I am washing the windows, inside and out. The sliding doors and the window by the cat tree are covered with months of dog and cat nose smears; the outside windows, especially those near a nighttime source of light, are covered with abandoned spider webs. Even the oldest webs maintain an incredible amount of stickiness; adhering to my sleeves and toweling with remarkable persistence. I marvel at the gift given the arachnid clan, this ability to manufacture such a substance in their tiny bodies.
The woods trails are a mass of layer up layer of fallen leaves. Toward the bottom are the ash trees, which dropped first this year ?? noticeably first, perhaps as the result of the emerald ash borers which are pillaging the trees. Then the maples, then the popples. The birch seem to be lagging a bit behind. I never had a chance to study this sequence before; and it may be different every fall, so I will watch to see what happens in our woods next year. Mixed in are dropped white pine needles and shrub leaves, resulting in the second noisiest walking conditions of the year on dry, windless days. (First place goes to breaking trail through ice-glazed snow in the dead of winter when the silence of the woods is near complete.)
We've enjoyed a long, warm October so far; I'd be tempted to call it an "Indian summer," but according to an almanac I consulted, there is actually a criteria for a true Indian summer. It requires an atmosphere that is warm but also hazy or smoky, without wind. The warm days must follow a cold spell or a hard frost, but be before the first snowfall. And it must occur between St. Martin's Day (November 11,) and November 20.

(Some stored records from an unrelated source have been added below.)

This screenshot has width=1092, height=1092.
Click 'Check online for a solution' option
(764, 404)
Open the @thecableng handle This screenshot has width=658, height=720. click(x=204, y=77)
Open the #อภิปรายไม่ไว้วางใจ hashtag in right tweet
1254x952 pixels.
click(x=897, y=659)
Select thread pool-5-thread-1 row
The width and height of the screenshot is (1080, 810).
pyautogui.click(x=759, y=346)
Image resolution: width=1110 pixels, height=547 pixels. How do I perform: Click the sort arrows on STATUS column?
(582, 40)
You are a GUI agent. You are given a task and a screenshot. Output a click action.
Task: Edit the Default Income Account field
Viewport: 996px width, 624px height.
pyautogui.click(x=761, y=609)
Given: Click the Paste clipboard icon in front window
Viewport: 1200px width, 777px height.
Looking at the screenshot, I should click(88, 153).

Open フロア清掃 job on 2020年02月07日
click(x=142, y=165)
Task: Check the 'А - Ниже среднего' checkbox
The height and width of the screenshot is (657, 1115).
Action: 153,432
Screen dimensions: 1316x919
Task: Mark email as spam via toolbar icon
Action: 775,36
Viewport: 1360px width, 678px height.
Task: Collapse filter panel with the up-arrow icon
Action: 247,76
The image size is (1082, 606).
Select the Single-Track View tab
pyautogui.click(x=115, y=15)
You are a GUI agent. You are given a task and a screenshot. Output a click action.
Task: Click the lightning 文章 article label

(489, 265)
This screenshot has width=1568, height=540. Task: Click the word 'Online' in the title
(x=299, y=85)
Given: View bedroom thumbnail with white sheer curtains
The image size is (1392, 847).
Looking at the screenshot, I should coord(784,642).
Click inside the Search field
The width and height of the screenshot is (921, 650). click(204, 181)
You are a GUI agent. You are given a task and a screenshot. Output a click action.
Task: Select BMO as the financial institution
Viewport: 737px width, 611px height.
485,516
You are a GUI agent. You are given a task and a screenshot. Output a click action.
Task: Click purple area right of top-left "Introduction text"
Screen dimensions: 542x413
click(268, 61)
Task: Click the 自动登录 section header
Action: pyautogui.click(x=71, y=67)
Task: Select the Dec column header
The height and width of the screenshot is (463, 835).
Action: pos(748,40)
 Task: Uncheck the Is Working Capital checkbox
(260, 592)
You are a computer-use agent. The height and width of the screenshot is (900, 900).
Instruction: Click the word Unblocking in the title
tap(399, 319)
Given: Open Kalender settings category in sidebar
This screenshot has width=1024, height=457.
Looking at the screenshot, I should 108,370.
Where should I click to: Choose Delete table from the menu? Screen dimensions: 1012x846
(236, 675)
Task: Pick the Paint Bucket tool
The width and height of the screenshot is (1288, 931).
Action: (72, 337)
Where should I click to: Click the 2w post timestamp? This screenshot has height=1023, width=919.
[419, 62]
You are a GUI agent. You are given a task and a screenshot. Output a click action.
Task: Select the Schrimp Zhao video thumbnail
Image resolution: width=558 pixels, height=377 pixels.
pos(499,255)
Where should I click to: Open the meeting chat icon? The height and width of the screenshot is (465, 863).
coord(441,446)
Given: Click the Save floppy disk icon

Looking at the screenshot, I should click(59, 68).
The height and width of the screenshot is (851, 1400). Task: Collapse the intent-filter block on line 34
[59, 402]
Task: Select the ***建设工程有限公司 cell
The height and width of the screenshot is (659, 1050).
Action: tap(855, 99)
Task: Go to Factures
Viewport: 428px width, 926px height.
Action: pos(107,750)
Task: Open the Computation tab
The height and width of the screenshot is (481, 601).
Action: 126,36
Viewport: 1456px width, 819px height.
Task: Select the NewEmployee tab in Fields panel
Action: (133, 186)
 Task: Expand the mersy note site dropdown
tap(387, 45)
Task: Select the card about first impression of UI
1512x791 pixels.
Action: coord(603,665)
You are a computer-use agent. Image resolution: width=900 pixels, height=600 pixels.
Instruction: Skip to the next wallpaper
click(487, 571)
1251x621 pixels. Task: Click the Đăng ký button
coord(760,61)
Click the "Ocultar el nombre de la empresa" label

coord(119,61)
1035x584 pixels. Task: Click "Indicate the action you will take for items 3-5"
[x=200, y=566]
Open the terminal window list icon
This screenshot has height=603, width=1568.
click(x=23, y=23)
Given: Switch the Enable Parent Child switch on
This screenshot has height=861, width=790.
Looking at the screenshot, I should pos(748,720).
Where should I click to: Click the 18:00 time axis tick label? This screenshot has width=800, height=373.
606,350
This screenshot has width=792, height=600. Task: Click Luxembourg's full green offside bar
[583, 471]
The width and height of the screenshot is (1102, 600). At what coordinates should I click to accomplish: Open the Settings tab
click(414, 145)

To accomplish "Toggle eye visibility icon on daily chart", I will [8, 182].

That's a pretty tight criteria, so I'll continue my habit of calling any string of unexpectedly mild, sunny late fall days Indian summer weather ?? or maybe I'll try "false Indian summer," - something of a gift, unexpected; to be treasured and made the most of.
I have to admit, I will welcome the first hard frost, like a lot of other allergy sufferers. But in the meantime, there is so much to notice, wonder about, and enjoy.